The Limited Liability Company (LLC) entity is a good choice for small businesses to avoid personal liability but understanding certain key aspects of tax management is important, or there could be financial consequences. Read on as we discuss a few of the most important factors in that regard.
Single-Member LLCs Must File Form 8832: Entity Classification Election
Single-member LLC owners can enjoy immunity from personal liability, even in the case of business tax debts, but only after filling out the Entity Classification Election form, aka Form 8832. The form must be filed in due time, or the Internal Revenue Service (IRS) will automatically have the right to seize personal property for settling tax debts via a tax levy.
If you have been notified by IRS for the same, immediately contact your tax consultants to help with a tax levy. There is a 21-day period, during which IRS will send out multiple notifications to the key people associated with a business in tax debt. Ignoring them will only increase your financial problems further.
If You have Partners, Get to Know Form 1065 Partnership Returns
A multi-member LLC will be taxed differently in comparison to a single-member LLC. The following should provide an idea regarding how it’s done.
- The LLC must have an Employer Identification Number (EIN), which needs to be applied for by filling out Form SS-4
- Form 1065 Partnership Returns must be filed on an annual basis
- Each of the LLC members must also file Form K-1 individually to report the revenues, profits, and losses
A small LLC with two or more partners will need to understand the workings of Form 1065 more thoroughly with the help of a business tax consultant.
Consider Applying for an S-Corporation Status
If you can incorporate a Subchapter S, then the annual taxes paid will be lower, as the total due amount would get divided among shareholders in adequate proportion. Most LLCs do not have a structure to take advantage of this, which is why it’s a more common practice for qualifying C-Corporations. However, if your LLC does have stock options and holders, take into account the following.

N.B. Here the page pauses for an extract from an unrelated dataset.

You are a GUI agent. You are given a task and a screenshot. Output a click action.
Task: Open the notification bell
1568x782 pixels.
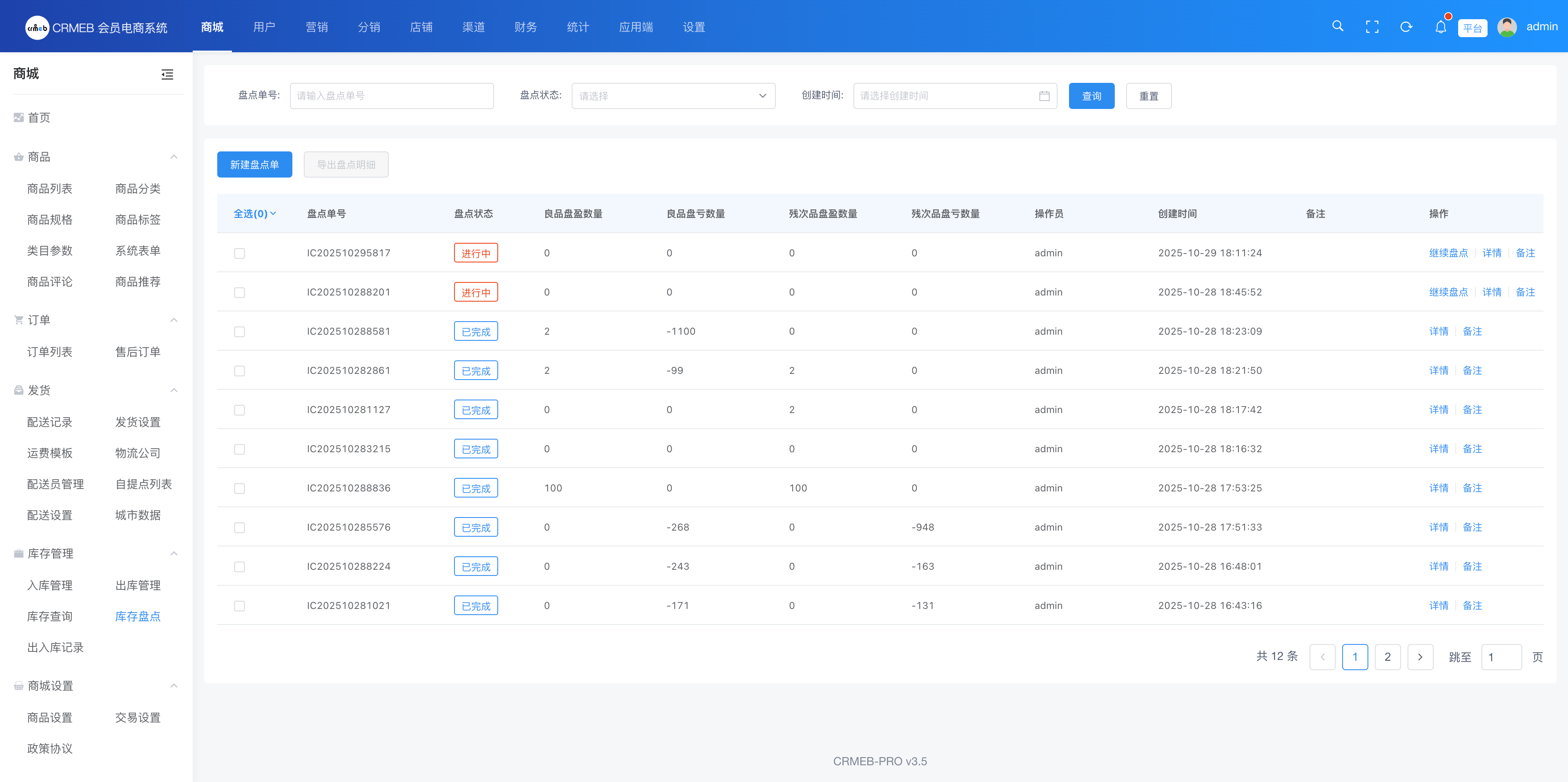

- Form 2553 must be filed with the IRS within 75 days from the company’s incorporation date
- LLCs willing to change their entity structure to S-Corporation will have to fill in the form within 75 days of the next financial year’s beginning
- The S-Corporation will no longer be subject to employer taxes
Deductions and Rebates
There are several factors to be taken into account before calculating tax deductions, but in general, insurance premiums (health, disability, etc.), green initiatives and certain charitable donations (10%) are deductible to a certain extent. It is possible that you might be paying more tax than you should, so the deductibles are definitely worth talking about with your accountant.
If your business is still not registered, then the sole proprietor or all partners of the business will be held personally liable for any business or tax debts, along with associated interests and fines. It’s a risk that’s just not worth taking, even if you have a one-man operation.